Like Chauvet, at Lascaux, most of the works are outlined in black. At Chauvet, the artists used charcoal. At Lascaux and many of the caves surrounding Les Eyzes de Tayac, artists usually used a crayon of Magnesium dioxide. It appears that the artist began with the line of the back.

 

What is amazing is how these elegant lines which so beautifully define the animals' shape were drawn with a single uninterrupted stroke. Using these techniques on cave walls it is not possible to erase and start over. At Lascaux, another technique was used. The outlines were made using a masking/blowing technique, an early form of spray painting.
 
The ubiquitous negative handprints found at both Chauvet and Lascaux are also found in caves throughout the world including Australia, Indonesia, and the American Southwest.

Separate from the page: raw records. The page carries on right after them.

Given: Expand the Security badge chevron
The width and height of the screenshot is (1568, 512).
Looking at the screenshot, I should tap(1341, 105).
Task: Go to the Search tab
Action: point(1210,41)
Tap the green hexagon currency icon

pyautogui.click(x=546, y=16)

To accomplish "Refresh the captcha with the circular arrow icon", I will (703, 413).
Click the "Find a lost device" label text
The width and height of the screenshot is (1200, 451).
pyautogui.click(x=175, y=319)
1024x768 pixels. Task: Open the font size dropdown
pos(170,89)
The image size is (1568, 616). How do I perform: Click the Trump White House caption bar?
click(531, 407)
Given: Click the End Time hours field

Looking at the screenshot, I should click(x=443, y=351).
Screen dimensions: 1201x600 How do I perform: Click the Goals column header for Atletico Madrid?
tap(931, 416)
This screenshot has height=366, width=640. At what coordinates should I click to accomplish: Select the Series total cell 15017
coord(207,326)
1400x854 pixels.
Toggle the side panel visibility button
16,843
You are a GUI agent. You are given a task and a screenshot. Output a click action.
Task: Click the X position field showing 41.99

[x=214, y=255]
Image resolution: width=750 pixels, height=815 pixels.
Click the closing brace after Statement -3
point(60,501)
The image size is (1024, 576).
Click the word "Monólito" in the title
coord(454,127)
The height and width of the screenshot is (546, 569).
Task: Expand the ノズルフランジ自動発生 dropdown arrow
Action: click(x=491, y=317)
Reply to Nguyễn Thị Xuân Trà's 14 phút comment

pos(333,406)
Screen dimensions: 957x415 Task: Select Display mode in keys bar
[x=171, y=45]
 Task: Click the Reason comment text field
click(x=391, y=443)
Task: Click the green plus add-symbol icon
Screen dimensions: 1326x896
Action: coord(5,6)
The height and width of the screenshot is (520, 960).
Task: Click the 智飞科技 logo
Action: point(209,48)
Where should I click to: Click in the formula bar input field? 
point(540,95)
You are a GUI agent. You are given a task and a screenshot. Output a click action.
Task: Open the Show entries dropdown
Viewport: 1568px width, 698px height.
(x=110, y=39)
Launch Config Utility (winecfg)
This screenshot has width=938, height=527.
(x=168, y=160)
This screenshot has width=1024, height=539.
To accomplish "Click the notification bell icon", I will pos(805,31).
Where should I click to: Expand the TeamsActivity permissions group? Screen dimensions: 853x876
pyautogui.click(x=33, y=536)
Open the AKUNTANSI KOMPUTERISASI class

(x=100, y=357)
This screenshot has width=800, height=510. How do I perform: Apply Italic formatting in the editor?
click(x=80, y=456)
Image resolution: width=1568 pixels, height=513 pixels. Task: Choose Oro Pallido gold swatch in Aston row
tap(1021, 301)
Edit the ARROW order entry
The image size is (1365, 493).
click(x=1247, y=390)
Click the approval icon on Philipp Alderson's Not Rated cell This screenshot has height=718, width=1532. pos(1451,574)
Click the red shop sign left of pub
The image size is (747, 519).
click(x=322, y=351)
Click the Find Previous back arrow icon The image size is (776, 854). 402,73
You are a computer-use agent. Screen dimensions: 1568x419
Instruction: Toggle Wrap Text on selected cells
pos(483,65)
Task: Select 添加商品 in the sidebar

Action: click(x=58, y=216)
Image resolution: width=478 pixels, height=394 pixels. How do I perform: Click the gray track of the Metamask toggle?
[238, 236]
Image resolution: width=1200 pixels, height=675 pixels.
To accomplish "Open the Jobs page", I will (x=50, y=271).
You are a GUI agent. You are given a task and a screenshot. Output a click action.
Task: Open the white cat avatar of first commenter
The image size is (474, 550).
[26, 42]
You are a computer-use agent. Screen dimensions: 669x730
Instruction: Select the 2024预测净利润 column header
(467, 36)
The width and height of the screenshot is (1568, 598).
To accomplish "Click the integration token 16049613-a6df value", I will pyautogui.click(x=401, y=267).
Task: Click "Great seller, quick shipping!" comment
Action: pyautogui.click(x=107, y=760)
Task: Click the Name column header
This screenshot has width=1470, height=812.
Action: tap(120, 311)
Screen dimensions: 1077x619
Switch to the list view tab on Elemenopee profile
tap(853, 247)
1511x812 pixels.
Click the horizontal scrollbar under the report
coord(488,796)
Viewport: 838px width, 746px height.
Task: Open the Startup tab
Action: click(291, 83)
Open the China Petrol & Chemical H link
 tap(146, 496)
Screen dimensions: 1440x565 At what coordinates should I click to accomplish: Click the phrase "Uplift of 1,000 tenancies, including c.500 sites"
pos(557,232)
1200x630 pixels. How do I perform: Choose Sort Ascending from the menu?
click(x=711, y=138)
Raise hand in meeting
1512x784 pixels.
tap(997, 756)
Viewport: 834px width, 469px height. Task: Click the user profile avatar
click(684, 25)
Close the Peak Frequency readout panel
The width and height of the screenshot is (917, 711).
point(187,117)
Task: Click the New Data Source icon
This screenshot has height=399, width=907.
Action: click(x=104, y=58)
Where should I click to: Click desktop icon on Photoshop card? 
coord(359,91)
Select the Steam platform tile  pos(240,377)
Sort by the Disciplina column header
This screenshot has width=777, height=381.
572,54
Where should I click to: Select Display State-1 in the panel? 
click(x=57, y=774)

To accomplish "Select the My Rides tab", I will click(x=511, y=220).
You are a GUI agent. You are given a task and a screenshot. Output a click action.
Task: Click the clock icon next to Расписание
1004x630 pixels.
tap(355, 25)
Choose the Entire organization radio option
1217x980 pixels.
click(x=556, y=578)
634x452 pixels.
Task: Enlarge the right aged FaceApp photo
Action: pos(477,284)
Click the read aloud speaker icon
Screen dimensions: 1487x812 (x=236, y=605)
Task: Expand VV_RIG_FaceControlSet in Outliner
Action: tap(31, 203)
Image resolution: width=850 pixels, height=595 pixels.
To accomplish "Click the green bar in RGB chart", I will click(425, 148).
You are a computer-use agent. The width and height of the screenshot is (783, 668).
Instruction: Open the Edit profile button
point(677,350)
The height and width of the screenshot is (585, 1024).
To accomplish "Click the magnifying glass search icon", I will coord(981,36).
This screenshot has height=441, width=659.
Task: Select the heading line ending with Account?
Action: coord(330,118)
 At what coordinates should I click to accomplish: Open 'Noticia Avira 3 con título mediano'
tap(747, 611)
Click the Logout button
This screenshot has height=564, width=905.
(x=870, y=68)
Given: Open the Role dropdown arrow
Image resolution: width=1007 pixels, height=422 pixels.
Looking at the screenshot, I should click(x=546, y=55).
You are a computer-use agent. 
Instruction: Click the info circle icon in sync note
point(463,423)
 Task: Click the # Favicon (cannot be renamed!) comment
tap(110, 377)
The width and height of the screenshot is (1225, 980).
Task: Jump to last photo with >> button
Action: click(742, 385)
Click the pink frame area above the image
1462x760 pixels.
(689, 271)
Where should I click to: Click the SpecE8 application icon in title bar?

The artist either fills his mouth with powdered charcoal or ochre and using his hand---or perhaps that of another---as a stencil blows the powder onto the wall or worked with a primitive blowpipe. Many of these prints appear to have been created by women. Handprints can be found at both Chauvet and Lascaux with 15,000 years between them. 
 
The lyrical elegance and mastery of line remind me of Matisse or the Suma-e artists of Japan. How many times must this stroke have been drawn, and meticulously practiced to reach this level of perfection? Was it practiced in sand or with a graver on flat pieces of shale or perhaps on a deerskin stretched across a frame as was done by native Americans in the Southwest?
 

The drawings at Lascaux were created using, primarily, a range of ochres (iron oxides) Drawings or paintings in red ochre are found all over the world. Red ochre was also smeared on the bodies of the dead in both Neanderthal and Cro Magnon burials. The hue can be quite saturated. Red is one of the first colors to be recognized and named in primitive cultures. Perhaps—surprise, surprise— the color of blood had symbolic meaning.

 

Blood red ochre could be created by heating yellow ochre to approximately1,000 C. It passes through yellowish brown to purple, blood red, and finally black. The palate was quite sophisticated. Other colors such as, umber and burnt umber were also used.

 

Heating technology was also used to create glues and to improve the working characteristics of flint tools.